出だしのバック・クレイトンとコールマン・ホーキンスの短いアンサンブルを聴いただけで嬉しくなる。
中間派が好きな人でないとなかなかわかってもらえないかもしれないが、この乾いた音の重なりが広大な大地を感じさせ、私をアーリーアメリカへと連れて行ってくれる。
演奏はここからホーキンスの見事なアドリヴに入る。よほど体調もよかったのだろう、彼はまるで全盛期のように快調に飛ばしていく。
この音を聴く限り、ホーキンスがモダンテナーのパイオニアであることを今更ながら思い知らされる。

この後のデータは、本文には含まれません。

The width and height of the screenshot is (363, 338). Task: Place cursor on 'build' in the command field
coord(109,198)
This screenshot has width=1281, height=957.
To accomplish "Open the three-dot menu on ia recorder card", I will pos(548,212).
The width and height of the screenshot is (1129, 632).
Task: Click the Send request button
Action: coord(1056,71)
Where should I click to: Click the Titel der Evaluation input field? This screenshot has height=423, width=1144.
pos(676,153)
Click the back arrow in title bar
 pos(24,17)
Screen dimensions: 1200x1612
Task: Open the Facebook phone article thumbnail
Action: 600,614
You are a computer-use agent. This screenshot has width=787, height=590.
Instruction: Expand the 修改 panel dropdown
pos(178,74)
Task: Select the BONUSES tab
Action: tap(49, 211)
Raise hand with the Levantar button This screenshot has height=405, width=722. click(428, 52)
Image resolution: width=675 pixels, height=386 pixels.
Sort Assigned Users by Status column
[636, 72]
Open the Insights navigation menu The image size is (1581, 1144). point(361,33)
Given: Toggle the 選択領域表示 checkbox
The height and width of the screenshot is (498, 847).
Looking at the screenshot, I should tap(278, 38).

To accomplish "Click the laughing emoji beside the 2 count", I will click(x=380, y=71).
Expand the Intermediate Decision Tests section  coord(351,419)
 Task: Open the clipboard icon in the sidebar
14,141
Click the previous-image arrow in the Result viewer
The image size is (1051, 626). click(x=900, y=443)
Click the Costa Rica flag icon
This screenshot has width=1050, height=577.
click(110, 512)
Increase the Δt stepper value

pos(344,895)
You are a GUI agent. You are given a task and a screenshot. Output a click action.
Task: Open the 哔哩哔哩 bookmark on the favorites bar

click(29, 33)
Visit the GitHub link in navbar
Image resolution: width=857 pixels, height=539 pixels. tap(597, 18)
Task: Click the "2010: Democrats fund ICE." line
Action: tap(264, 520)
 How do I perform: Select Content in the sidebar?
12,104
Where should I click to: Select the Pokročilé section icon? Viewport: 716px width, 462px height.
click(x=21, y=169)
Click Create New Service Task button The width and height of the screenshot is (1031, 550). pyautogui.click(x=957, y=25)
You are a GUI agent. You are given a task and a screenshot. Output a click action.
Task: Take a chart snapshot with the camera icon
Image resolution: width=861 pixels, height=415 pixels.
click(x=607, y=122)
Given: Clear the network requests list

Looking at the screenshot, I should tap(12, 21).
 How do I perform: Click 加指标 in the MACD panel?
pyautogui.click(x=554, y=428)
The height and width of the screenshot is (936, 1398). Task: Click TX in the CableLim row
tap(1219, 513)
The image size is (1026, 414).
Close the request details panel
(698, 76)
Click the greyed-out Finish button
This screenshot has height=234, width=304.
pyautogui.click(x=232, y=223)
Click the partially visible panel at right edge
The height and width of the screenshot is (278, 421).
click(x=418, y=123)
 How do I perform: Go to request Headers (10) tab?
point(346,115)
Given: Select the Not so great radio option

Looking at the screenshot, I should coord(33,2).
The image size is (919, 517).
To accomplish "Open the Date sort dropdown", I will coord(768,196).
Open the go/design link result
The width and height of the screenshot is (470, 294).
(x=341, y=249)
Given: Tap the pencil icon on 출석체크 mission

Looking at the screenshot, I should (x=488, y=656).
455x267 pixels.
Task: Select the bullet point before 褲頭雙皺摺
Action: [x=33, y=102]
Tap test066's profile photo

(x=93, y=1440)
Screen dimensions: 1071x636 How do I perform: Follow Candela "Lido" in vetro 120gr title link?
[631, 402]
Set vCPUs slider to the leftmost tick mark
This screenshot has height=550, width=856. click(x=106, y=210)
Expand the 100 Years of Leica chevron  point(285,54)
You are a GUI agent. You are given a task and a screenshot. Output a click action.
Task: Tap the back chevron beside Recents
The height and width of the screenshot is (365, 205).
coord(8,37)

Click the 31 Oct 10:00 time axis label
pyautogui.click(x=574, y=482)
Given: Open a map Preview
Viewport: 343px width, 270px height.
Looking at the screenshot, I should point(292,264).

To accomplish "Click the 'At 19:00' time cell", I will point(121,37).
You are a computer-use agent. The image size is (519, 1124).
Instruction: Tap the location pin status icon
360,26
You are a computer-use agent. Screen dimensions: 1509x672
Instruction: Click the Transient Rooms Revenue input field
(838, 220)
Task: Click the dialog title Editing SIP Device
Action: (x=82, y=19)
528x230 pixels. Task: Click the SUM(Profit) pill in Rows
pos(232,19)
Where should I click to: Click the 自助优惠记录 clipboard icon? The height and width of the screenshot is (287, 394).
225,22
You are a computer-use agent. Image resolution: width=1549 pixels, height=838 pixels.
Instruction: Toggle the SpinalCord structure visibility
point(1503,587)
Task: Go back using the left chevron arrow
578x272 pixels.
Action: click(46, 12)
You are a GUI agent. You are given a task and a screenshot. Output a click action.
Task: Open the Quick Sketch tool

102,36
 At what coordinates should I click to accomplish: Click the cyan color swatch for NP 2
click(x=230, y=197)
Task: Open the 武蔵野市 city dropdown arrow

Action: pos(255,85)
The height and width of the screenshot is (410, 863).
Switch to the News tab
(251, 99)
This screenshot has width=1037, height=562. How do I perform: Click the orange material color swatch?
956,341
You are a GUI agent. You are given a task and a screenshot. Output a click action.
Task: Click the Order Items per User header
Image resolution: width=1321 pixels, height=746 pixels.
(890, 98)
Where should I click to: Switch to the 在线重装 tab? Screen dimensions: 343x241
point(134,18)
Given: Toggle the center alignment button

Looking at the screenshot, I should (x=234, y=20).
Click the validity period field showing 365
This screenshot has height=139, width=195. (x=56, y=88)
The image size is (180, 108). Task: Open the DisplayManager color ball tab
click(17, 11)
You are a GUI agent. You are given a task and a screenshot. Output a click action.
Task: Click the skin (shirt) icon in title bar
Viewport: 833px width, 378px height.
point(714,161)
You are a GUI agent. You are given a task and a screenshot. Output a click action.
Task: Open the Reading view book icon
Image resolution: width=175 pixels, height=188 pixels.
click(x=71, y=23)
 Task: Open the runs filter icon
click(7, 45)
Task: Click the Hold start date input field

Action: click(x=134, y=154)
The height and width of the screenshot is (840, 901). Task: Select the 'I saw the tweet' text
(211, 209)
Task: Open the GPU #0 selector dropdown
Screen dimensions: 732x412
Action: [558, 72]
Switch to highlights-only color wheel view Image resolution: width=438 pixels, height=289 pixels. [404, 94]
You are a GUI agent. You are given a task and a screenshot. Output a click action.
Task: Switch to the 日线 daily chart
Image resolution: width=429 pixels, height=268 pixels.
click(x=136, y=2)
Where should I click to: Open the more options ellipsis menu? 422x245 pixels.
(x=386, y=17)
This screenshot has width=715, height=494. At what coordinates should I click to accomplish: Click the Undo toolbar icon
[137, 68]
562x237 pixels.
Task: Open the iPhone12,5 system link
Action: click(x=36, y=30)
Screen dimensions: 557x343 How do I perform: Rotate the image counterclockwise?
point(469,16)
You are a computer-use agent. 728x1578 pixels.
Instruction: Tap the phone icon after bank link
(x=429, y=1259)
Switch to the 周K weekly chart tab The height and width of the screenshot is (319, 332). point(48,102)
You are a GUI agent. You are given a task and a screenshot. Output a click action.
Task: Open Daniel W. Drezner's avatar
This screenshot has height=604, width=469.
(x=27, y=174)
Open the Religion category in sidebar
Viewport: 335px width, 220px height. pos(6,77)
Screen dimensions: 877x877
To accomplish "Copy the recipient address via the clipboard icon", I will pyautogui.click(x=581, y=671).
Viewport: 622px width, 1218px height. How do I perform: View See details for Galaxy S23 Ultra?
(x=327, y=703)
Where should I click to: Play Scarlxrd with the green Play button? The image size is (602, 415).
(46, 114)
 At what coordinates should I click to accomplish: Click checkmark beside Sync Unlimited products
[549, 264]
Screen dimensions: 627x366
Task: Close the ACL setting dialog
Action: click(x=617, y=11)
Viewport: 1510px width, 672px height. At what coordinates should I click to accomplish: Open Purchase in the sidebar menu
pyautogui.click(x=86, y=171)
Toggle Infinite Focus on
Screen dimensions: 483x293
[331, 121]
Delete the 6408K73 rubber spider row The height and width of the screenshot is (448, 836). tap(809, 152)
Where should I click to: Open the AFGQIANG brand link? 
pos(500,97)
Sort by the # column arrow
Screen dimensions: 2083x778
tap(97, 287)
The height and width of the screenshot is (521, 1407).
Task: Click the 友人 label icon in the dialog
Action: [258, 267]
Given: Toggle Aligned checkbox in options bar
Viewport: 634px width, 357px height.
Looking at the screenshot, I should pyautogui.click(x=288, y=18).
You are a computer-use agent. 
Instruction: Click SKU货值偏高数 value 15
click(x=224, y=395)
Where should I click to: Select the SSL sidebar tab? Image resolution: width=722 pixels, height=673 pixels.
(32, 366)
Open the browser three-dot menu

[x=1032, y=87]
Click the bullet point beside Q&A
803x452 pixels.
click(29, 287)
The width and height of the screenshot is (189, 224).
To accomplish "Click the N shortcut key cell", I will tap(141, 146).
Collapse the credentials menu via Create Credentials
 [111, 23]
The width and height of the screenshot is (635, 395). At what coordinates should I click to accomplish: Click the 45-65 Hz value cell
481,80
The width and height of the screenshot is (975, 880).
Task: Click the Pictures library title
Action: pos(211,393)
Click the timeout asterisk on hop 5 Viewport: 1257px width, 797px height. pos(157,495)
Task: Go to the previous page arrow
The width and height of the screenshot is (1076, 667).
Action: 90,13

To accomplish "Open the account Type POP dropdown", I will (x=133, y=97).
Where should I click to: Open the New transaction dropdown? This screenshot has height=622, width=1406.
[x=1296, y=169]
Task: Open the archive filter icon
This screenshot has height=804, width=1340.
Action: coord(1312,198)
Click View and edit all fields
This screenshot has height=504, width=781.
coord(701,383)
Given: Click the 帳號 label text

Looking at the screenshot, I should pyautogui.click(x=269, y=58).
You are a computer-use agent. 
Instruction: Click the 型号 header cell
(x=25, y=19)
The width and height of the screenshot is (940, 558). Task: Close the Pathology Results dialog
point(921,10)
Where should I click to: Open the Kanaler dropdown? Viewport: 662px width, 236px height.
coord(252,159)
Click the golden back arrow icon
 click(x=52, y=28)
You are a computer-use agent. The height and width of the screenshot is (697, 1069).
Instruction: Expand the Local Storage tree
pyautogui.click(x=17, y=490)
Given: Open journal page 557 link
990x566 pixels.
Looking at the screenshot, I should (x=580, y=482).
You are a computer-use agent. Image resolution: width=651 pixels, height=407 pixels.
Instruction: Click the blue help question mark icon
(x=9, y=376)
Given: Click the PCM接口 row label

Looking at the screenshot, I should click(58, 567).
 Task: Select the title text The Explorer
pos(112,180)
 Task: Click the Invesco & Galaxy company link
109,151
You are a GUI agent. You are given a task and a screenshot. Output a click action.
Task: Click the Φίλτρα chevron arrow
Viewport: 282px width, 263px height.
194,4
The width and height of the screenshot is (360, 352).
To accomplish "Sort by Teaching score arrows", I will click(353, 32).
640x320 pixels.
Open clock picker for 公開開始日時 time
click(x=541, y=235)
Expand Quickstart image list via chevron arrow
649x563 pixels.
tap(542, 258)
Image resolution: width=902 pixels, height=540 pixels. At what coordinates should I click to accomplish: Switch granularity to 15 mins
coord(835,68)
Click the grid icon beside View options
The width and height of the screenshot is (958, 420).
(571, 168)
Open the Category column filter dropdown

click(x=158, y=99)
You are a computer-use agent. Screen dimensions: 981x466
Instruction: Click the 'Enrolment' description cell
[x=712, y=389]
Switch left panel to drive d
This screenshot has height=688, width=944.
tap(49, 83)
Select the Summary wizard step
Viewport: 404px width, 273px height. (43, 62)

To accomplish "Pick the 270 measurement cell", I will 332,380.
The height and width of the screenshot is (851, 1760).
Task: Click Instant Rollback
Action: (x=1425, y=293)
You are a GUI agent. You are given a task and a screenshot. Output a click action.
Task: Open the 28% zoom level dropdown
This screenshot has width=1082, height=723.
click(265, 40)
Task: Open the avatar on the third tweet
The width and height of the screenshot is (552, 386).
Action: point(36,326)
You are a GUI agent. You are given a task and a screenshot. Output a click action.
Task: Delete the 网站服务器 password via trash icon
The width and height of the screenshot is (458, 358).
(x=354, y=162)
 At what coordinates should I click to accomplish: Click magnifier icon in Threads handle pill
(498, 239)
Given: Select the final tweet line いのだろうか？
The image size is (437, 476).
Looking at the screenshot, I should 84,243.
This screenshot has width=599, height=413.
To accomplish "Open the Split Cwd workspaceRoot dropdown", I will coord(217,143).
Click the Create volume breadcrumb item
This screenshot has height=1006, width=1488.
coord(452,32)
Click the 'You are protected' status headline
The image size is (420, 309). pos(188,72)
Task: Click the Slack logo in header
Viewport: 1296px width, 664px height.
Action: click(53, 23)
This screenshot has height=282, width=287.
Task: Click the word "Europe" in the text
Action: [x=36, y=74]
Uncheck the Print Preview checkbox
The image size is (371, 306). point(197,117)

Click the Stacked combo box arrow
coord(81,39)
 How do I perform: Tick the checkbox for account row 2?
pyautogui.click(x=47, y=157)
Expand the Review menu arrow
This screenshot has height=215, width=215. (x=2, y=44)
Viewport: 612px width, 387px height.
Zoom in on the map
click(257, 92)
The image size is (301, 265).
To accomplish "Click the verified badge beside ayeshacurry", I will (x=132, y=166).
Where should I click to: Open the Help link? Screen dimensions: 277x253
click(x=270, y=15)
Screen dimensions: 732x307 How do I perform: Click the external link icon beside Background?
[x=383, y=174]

続くアドリヴはハンク・ジョーンズのピアノからバック・クレイトンのトランペット、レイ・ブラウンのベースへと受け継がれテーマのアンサンブルに戻る。単純な構成ではあるが全員が貫禄充分だ。
命名したといわれる大橋巨泉さんには悪いが、「中間派」という呼び方には抵抗を感じることも事実である。
本場アメリカで呼ばれる「メインストリーム・ジャズ」の方がはるかに正しい表現だと思う。要するに樹木でいえば幹の部分だ。彼らがしっかりしていたから色んな枝葉が出ても倒れなかったのだ。
これからももっとど真ん中で聴こうと思う。